He added, "I want there to be lasting aid for the region. I want us to feel a responsibility over a long period.
"All wealthy countries should enter into partnerships to undertake the reconstruction of certain regions."
Schroeder has already proposed a moratorium on debt owed by Indonesia and Somalia, but is now widening his appeal to include other countries.

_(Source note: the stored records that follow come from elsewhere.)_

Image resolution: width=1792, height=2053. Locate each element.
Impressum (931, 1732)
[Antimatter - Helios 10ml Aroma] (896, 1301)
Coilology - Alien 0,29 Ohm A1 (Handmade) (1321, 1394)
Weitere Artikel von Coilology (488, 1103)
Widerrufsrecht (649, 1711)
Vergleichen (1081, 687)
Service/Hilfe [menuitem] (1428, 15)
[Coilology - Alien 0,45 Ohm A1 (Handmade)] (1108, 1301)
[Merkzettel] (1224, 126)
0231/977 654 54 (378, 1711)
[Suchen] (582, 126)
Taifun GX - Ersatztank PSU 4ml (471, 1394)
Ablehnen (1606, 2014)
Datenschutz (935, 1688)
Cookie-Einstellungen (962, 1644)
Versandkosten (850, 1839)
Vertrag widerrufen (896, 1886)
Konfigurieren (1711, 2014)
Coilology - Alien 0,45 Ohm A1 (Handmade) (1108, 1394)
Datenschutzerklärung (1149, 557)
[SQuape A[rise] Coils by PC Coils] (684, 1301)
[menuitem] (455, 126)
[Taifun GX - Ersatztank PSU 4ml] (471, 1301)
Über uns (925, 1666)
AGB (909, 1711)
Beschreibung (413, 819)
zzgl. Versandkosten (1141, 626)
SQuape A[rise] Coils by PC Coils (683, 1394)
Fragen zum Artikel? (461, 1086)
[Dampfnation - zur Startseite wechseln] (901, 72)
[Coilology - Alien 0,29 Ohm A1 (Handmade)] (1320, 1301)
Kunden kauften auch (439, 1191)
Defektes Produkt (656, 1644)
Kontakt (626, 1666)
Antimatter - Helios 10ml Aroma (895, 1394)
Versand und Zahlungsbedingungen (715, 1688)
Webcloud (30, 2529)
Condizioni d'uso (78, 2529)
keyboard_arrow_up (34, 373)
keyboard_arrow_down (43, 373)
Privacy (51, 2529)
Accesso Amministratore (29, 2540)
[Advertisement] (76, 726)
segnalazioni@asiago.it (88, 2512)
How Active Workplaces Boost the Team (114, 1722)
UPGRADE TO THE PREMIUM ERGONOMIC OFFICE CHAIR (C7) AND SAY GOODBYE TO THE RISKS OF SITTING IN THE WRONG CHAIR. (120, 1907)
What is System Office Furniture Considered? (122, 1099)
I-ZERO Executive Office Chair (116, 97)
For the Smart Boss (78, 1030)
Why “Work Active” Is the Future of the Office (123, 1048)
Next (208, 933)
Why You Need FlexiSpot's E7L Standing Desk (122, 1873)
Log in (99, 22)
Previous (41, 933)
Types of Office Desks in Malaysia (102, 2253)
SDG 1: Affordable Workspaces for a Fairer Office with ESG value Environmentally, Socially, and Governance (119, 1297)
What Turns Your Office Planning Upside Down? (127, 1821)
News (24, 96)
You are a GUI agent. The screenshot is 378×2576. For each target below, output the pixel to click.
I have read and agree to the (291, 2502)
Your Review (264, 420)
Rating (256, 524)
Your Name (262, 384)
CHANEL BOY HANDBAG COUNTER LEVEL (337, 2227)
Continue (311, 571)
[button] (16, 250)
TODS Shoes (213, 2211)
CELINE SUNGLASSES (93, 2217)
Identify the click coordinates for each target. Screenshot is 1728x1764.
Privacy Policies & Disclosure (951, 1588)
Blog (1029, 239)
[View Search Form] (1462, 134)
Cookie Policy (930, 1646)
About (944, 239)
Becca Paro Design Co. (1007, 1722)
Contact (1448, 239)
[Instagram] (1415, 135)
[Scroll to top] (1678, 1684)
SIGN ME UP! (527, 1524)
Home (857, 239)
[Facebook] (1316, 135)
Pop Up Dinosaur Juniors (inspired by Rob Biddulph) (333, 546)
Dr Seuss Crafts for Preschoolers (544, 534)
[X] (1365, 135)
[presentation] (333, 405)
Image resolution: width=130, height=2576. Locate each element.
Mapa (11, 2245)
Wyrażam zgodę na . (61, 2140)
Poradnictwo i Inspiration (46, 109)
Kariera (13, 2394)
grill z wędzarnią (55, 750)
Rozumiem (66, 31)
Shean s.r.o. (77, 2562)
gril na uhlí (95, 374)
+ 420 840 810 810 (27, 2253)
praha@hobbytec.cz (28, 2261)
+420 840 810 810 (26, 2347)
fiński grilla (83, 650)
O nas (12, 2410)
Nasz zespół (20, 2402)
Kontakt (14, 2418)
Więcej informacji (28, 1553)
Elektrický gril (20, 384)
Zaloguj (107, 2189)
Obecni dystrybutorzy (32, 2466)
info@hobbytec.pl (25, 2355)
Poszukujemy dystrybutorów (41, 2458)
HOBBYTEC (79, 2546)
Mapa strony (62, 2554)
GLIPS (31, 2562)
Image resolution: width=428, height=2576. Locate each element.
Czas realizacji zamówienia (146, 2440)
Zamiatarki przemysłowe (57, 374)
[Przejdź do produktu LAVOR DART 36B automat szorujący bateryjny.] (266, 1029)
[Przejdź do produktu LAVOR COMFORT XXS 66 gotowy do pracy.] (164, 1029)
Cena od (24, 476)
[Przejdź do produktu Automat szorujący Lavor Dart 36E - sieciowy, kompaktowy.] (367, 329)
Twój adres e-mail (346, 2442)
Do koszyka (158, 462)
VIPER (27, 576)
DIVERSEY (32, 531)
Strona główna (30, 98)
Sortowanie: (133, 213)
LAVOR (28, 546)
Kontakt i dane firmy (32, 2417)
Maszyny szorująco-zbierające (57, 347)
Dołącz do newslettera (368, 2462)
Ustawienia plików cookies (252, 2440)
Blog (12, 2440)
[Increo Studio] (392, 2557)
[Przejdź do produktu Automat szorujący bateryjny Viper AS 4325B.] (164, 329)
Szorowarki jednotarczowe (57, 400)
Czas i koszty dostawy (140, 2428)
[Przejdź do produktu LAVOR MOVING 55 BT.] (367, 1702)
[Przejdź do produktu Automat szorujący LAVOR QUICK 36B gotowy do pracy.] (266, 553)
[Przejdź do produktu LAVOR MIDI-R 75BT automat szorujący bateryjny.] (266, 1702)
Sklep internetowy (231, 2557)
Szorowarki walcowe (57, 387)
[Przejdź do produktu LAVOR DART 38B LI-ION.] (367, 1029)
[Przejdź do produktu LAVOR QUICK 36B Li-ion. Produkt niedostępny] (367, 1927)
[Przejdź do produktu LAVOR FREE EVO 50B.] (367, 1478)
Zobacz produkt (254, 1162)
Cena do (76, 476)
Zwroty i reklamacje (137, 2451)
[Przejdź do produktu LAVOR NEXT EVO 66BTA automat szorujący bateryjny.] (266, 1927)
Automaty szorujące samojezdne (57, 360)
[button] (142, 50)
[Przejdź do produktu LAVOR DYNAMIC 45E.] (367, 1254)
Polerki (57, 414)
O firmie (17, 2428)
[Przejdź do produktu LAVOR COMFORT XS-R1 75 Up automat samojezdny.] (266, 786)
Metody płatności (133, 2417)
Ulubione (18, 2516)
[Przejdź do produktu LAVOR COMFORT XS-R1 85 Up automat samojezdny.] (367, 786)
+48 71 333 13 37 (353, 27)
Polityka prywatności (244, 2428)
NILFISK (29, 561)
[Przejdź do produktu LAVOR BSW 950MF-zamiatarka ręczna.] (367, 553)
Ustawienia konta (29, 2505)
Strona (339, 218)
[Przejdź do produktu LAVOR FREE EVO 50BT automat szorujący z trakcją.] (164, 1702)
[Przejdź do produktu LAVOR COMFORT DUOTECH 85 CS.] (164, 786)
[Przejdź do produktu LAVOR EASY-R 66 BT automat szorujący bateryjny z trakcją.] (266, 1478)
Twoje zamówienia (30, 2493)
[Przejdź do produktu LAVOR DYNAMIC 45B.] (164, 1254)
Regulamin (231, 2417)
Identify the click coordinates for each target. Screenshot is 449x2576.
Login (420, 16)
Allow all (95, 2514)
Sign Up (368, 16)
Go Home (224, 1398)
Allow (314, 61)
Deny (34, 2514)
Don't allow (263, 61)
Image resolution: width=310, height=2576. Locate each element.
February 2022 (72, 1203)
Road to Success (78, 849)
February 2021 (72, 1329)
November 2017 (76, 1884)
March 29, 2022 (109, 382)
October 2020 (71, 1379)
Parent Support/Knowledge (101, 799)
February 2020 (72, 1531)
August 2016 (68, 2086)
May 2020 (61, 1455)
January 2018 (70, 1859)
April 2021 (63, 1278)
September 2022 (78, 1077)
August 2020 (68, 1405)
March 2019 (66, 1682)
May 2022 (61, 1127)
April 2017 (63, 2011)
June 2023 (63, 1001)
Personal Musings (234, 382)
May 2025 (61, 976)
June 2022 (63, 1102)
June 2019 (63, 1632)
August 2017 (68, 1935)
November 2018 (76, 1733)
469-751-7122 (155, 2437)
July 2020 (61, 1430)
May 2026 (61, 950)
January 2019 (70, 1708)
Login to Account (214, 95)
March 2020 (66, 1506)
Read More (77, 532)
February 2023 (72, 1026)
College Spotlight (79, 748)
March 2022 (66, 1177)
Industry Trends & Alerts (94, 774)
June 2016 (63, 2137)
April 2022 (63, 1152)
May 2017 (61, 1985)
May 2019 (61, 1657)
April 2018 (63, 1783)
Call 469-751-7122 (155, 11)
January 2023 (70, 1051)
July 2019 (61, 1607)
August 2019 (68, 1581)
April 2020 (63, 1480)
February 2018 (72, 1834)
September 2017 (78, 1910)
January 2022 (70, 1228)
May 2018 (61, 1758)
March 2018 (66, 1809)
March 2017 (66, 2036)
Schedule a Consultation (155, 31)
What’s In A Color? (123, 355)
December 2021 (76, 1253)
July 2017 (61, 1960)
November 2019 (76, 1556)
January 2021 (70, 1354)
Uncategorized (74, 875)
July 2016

French President Jacques Chirac on Thursday told his government to push the Paris Club of creditor nations to put a moratorium on debt payments owed by some of the 11 Asian countries which were hit by the disaster.
Canada on Thursday put in place a unilateral debt moratorium for nations hit by the Asian tsunami catastrophe with "immediate effect," said Foreign Minister Pierre Pettigrew. Canada billed the move as a signal to its partners in the Paris Club of creditor nations, ahead of its January 12 meeting in the French capital. It came hours after US Secretary of State Colin Powell used an interview with AFP to back the idea of a debt moratorium for stricken nations already proposed by France and Germany.
In Rome Thursday Italian Prime Minister Silvio Berlusconi called for a special meeting of the Group of Eight leading industrialized nations to organize assistance efforts and to debate debt relief. He said he would discuss the idea later Thursday with British Prime Minister Tony Blair, whose country will assume the presidency of the G8 in January.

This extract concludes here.